▶ **Source records**
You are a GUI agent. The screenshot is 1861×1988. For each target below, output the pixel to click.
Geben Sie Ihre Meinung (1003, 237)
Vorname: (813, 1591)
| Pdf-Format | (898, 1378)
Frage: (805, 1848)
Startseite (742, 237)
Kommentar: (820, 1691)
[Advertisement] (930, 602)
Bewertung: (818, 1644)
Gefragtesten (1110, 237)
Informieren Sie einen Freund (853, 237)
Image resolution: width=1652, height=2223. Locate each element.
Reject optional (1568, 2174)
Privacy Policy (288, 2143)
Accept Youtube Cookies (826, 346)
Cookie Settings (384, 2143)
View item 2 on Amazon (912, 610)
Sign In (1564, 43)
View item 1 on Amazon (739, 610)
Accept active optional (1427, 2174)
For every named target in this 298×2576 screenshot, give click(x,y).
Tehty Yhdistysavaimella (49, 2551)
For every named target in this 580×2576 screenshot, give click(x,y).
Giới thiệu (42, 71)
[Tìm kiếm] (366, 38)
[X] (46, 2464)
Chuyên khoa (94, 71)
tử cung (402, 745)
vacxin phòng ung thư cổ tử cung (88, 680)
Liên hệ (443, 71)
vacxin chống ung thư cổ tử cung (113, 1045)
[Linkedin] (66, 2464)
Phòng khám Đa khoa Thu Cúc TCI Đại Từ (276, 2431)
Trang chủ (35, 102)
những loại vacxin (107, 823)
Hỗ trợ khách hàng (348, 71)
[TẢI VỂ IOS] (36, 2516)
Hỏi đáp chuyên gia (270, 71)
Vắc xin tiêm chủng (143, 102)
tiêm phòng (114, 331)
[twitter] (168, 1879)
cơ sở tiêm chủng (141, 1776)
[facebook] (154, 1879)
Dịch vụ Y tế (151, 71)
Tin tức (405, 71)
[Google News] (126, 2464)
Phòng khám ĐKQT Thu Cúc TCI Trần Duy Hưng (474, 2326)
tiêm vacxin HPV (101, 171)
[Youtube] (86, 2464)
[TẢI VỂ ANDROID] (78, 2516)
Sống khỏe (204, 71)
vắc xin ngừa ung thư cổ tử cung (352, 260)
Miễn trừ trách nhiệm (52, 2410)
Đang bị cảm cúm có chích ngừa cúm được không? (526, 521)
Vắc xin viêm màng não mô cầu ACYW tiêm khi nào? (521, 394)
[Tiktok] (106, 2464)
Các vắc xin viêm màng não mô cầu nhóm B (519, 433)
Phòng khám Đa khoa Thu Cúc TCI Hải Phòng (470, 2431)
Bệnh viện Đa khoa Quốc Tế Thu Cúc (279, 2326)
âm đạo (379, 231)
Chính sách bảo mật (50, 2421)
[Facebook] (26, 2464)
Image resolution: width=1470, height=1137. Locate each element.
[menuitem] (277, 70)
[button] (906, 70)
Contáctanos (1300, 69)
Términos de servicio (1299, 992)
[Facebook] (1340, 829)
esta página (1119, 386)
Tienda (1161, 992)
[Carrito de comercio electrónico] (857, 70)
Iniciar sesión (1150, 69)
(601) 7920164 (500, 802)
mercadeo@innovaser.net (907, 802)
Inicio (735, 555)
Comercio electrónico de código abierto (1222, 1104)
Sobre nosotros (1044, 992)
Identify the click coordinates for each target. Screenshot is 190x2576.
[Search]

▶ **About this exercise**
Starting at the first line of the records above, please copy every line exactly through the line containing "vắc xin ngừa ung thư cổ tử cung (352, 260)", and stop there.

▶ **Your response**
You are a GUI agent. The screenshot is 1861×1988. For each target below, output the pixel to click.
Geben Sie Ihre Meinung (1003, 237)
Vorname: (813, 1591)
| Pdf-Format | (898, 1378)
Frage: (805, 1848)
Startseite (742, 237)
Kommentar: (820, 1691)
[Advertisement] (930, 602)
Bewertung: (818, 1644)
Gefragtesten (1110, 237)
Informieren Sie einen Freund (853, 237)
Image resolution: width=1652, height=2223. Locate each element.
Reject optional (1568, 2174)
Privacy Policy (288, 2143)
Accept Youtube Cookies (826, 346)
Cookie Settings (384, 2143)
View item 2 on Amazon (912, 610)
Sign In (1564, 43)
View item 1 on Amazon (739, 610)
Accept active optional (1427, 2174)
For every named target in this 298×2576 screenshot, give click(x,y).
Tehty Yhdistysavaimella (49, 2551)
For every named target in this 580×2576 screenshot, give click(x,y).
Giới thiệu (42, 71)
[Tìm kiếm] (366, 38)
[X] (46, 2464)
Chuyên khoa (94, 71)
tử cung (402, 745)
vacxin phòng ung thư cổ tử cung (88, 680)
Liên hệ (443, 71)
vacxin chống ung thư cổ tử cung (113, 1045)
[Linkedin] (66, 2464)
Phòng khám Đa khoa Thu Cúc TCI Đại Từ (276, 2431)
Trang chủ (35, 102)
những loại vacxin (107, 823)
Hỗ trợ khách hàng (348, 71)
[TẢI VỂ IOS] (36, 2516)
Hỏi đáp chuyên gia (270, 71)
Vắc xin tiêm chủng (143, 102)
tiêm phòng (114, 331)
[twitter] (168, 1879)
cơ sở tiêm chủng (141, 1776)
[facebook] (154, 1879)
Dịch vụ Y tế (151, 71)
Tin tức (405, 71)
[Google News] (126, 2464)
Phòng khám ĐKQT Thu Cúc TCI Trần Duy Hưng (474, 2326)
tiêm vacxin HPV (101, 171)
[Youtube] (86, 2464)
[TẢI VỂ ANDROID] (78, 2516)
Sống khỏe (204, 71)
vắc xin ngừa ung thư cổ tử cung (352, 260)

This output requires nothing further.